*What you should do*. Go through the entries below. Copy each line in which "item" appears.

(Stored records)
★ ★ ★ ★

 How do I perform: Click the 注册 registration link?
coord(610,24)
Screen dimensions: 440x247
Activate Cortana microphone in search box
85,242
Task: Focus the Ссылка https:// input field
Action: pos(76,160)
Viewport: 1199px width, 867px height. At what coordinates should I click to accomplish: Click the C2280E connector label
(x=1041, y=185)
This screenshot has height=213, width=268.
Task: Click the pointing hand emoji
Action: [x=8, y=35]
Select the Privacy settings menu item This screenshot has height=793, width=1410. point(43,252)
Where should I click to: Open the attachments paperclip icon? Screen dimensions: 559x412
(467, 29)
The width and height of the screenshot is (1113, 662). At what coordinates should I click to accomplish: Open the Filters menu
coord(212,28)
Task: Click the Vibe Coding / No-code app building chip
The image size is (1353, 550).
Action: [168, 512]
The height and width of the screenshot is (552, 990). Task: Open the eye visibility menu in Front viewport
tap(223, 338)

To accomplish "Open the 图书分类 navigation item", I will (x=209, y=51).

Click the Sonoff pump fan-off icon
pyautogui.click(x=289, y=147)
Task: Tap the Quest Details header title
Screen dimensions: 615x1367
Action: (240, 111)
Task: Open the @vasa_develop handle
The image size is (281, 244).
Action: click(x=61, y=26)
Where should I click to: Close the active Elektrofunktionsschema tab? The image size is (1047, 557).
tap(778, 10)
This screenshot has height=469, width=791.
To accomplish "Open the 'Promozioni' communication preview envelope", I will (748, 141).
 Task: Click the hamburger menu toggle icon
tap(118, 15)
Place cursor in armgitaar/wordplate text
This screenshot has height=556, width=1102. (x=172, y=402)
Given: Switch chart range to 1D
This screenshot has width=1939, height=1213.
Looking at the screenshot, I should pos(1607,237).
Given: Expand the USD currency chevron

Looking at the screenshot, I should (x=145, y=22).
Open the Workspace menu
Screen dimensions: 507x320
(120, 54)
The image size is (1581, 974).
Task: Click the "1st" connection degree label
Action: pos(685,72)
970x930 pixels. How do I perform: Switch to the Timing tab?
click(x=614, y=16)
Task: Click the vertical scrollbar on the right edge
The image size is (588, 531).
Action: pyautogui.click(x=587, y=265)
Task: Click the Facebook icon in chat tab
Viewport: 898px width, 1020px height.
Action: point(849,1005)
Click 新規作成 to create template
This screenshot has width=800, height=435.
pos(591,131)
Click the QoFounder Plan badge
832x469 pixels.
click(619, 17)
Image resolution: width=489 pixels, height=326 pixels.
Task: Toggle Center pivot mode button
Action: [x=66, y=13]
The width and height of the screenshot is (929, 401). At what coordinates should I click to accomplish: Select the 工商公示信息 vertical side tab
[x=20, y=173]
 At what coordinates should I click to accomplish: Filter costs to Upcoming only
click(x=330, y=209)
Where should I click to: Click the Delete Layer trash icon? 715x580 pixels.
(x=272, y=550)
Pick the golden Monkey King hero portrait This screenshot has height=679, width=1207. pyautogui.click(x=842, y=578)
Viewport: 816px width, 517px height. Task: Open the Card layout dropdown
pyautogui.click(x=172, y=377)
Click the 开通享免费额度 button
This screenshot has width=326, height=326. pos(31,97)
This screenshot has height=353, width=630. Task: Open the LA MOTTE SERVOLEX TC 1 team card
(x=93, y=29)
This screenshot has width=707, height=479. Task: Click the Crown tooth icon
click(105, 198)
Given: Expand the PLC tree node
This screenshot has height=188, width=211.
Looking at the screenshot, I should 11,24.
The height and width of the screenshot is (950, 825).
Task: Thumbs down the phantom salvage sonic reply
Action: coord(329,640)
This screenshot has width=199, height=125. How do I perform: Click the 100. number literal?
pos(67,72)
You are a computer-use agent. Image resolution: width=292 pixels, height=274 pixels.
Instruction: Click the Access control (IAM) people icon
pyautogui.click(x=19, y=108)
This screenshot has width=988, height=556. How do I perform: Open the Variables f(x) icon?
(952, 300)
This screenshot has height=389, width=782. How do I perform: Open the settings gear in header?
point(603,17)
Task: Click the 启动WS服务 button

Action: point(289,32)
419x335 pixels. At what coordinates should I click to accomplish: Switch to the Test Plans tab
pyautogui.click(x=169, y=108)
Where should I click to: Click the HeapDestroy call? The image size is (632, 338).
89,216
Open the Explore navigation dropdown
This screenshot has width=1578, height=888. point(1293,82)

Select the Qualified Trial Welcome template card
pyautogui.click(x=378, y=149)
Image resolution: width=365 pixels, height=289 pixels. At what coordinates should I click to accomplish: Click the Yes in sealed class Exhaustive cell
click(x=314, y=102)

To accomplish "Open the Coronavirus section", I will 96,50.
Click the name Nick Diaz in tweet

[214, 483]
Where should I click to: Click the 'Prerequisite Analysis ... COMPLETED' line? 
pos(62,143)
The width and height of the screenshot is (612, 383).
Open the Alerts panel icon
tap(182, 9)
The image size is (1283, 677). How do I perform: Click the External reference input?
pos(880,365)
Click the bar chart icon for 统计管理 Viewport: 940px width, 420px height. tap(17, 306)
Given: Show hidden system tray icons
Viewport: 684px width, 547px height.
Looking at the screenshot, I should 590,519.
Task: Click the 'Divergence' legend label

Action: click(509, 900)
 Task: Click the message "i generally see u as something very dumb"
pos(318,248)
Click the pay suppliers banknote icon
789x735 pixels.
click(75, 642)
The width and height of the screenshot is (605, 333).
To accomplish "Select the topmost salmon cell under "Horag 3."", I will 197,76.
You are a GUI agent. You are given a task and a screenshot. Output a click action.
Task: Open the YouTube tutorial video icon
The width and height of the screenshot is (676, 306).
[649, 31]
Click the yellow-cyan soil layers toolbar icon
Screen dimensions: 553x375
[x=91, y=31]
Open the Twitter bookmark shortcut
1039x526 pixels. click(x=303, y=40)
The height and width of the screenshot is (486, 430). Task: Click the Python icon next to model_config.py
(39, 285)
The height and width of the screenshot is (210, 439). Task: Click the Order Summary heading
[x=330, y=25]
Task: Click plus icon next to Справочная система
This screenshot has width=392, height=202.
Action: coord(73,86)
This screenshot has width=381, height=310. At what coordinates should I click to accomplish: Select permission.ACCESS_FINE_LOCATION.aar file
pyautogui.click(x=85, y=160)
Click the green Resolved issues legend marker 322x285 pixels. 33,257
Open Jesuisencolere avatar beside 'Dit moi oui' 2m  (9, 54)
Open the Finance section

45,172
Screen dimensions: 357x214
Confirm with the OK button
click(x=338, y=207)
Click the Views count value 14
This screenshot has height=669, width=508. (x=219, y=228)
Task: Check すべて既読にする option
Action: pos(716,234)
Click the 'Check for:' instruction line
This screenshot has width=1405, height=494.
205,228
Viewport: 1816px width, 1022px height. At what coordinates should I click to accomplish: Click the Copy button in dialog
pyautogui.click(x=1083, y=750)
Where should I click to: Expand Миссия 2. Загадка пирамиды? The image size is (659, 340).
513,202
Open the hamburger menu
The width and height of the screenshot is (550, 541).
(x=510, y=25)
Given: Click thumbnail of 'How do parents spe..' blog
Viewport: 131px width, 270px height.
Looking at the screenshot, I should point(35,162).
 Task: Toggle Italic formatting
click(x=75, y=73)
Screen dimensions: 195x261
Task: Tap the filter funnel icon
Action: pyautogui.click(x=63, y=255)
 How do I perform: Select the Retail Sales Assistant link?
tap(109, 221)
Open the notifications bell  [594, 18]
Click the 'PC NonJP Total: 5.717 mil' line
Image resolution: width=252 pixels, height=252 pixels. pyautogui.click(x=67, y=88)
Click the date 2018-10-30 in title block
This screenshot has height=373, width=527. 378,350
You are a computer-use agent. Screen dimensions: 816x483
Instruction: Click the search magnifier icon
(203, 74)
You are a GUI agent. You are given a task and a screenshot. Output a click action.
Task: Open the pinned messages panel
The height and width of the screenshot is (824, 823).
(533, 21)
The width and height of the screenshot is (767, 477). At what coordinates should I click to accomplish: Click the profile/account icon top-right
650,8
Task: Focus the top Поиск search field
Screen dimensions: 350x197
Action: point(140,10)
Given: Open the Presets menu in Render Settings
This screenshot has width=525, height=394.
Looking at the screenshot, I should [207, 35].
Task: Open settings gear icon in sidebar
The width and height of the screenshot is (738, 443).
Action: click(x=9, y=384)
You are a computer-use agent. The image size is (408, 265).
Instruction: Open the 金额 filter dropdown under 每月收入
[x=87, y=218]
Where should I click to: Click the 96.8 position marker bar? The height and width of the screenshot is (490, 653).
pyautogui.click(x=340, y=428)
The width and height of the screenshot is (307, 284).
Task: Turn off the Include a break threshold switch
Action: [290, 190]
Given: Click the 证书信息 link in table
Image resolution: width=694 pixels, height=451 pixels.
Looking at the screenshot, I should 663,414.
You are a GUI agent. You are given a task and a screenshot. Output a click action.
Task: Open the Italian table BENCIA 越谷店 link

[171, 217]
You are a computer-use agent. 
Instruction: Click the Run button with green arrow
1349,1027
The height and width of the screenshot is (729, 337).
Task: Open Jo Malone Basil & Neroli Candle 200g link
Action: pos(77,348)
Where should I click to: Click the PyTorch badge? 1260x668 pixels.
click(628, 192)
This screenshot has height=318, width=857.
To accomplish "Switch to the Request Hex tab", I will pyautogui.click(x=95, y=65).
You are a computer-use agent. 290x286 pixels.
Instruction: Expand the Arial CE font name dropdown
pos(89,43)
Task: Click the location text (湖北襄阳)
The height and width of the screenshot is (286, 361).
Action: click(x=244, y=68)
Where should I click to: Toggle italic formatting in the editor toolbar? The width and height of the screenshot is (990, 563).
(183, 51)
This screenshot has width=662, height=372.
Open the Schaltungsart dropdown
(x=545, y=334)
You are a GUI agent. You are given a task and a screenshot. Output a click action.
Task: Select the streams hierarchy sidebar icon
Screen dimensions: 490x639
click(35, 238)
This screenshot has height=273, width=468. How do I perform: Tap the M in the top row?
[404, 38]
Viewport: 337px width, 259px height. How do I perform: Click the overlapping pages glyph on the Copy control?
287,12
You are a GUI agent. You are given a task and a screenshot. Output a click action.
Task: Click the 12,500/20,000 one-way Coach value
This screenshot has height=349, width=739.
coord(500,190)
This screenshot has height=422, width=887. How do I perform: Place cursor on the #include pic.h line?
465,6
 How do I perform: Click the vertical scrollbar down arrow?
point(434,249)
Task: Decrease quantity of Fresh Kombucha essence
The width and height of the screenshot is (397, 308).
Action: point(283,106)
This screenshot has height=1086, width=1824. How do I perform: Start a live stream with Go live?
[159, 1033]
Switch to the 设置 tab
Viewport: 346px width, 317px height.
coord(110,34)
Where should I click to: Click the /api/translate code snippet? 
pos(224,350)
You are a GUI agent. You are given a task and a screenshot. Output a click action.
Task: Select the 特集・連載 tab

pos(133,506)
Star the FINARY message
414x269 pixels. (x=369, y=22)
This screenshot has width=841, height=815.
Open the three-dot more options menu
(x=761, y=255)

★ ★ ★ ★

*Task solution*.
Select the Privacy settings menu item This screenshot has height=793, width=1410. point(43,252)
To accomplish "Open the 图书分类 navigation item", I will (x=209, y=51).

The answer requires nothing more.